_What needs to be done_: Please locate each line in the listing below that contains the word "icon", and copy those lines out.

_Data for processing_:
┌──

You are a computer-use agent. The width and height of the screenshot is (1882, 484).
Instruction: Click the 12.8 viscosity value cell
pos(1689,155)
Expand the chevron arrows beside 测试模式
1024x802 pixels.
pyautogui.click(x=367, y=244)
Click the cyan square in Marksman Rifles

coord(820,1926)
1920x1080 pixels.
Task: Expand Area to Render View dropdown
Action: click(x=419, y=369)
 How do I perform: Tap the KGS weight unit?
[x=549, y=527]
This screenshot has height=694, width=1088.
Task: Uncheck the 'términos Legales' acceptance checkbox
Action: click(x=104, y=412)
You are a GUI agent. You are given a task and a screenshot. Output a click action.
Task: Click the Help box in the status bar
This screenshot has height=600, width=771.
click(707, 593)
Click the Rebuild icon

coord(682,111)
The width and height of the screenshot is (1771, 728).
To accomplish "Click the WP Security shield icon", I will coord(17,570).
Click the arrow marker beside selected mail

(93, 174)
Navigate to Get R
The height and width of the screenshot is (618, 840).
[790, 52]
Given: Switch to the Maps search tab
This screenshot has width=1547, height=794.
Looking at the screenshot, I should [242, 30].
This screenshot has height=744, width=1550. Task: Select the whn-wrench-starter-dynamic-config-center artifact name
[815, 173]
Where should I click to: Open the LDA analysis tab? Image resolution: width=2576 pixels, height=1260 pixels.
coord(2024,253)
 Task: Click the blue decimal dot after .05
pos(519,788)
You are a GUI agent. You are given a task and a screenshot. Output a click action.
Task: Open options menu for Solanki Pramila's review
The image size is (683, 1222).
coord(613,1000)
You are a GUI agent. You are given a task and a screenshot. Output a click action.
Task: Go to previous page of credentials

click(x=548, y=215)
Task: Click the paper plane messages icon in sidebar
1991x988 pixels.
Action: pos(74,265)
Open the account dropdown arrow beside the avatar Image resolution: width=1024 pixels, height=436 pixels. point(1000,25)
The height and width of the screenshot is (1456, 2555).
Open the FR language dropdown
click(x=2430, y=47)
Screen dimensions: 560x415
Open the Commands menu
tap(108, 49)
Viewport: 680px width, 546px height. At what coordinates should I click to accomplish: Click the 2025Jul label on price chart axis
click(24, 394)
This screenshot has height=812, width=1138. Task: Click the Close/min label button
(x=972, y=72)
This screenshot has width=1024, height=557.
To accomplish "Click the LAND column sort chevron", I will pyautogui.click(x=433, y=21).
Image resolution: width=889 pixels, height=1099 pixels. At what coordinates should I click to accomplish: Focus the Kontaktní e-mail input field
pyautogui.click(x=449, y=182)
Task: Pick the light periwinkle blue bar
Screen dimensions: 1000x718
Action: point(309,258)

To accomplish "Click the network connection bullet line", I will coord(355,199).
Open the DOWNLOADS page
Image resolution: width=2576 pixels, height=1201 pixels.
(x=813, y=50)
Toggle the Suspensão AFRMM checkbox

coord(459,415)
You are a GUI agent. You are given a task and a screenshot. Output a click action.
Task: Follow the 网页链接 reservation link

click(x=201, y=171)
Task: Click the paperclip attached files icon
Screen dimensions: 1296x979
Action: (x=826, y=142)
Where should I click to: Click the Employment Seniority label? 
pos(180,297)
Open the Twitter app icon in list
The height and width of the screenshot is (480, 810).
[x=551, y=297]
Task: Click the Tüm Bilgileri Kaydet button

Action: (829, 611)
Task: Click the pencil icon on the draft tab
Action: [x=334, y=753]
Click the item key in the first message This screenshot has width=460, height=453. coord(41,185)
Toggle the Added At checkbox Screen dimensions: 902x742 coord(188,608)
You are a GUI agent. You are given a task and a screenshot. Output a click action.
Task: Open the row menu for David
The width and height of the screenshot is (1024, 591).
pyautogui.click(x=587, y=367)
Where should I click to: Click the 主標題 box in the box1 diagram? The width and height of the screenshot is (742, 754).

└──

_Complete answer_:
Click the Rebuild icon
To accomplish "Click the WP Security shield icon", I will coord(17,570).
Task: Click the paper plane messages icon in sidebar
Task: Click the paperclip attached files icon
Open the Twitter app icon in list
Task: Click the pencil icon on the draft tab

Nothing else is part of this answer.